Van gestured for him to go in. Gritting his teeth, Mateo leaned back against the rope and walked over the edge, letting the workers lower him down. Catching light with his hand mirror, Van directed it onto the wall below. It was so dark—why was it so dark, hadn’t workers been down here only moments ago?—that Mateo could see only the tiny spot of mirrorlight reflected, glossing over carvings of vines, flowers, mountains, and constellations up near the ceiling, all coated in bright colors of peeling paint. Without thinking, Mateo reached out with his mind, feeling the echoes of precious gems set into the stone. Until the light stopped on an ugly section of broken rock just next to Patenga’s largest relief.
Mateo’s stomach sank. “I thought this tomb was untouched.”
“It was, until last night.”
Van’s mirrorlight flipped back to shine directly in Mateo’s face. Mateo’s hands shot up to block it.
“Someone came in here last night right after all the commotion up in Chaol.” The director’s voice was cold.
“Commotion?”
“Ghosts. Attacking the guests. Setting fires. Telling the whole Water Cay that we’re digging up their master.”
Mateo tried to look past the light, his vision nothing but bright spots. “So you’re worried the high khonins of Chaol are going to show up here to cut off our heads and skewer them on poles outside to satisfy some stupid archeologist’s idea of a prank?”

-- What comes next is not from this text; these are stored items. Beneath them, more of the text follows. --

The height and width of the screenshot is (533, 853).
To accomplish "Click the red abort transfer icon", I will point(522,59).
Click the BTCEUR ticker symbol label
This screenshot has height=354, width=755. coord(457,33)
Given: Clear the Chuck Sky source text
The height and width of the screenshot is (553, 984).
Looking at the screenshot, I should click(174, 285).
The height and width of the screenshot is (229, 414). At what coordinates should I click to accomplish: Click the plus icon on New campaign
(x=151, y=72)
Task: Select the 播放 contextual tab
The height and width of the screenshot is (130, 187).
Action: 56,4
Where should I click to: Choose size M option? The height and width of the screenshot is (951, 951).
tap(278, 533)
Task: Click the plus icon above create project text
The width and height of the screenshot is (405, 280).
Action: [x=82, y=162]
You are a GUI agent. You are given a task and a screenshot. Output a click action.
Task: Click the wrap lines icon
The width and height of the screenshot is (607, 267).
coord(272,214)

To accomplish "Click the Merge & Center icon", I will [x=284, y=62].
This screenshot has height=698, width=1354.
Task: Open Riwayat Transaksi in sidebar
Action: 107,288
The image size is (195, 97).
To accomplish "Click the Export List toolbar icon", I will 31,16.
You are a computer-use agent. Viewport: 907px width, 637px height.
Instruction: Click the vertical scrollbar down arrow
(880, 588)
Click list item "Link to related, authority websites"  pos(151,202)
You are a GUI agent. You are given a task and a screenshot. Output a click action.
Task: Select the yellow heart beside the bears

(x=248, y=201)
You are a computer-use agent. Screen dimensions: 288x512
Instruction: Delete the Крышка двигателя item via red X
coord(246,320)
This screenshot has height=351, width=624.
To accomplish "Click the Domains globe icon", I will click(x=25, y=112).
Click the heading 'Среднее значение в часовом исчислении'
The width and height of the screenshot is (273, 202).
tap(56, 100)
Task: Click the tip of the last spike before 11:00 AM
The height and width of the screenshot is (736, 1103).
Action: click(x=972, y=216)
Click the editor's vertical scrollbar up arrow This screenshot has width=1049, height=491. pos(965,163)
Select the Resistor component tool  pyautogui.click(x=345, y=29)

“No one has left the compound except you, your father, and the Warlord’s representatives.”
“Aren’t there people delivering food, supplies… what about the governor?”
“They’ve brought word of a plague in the lower cays, Mateo Montanne. Ghosts in the governor’s house. All my workers are scared half to death, and there are artifacts missing from my sheds and bloody chunks of the wall gone.” Van’s voice rose to a roar. “Who did you tell about the jewels? About the shapeshifter, about the dig? No one is supposed to know we are here. Even the Warlord is pretending we don’t exist!”
“What’s a plague got to do with…” Mateo’s hands were shaking, the rope swinging back and forth as if the workers holding him were slipping. He couldn’t see the ground, only awful blackness that seemed to go on forever beneath him. “I didn’t tell anyone!”
“A plague, ghosts, and a dead shapeshifter king. You don’t see any connections? My workers do. People in the city already do. What happened to the subjects that the shapeshifters drained to keep themselves alive, don’t you remember?”
They died. Just as from a plague. “So… you’re worried people will come break down your walls and fill the dig with seawater?” Mateo craned his neck, his heart racing even as he tried to hang on to his jaunty tone. “I didn’t do it, and I don’t see how hanging me down here is going to help anything now.”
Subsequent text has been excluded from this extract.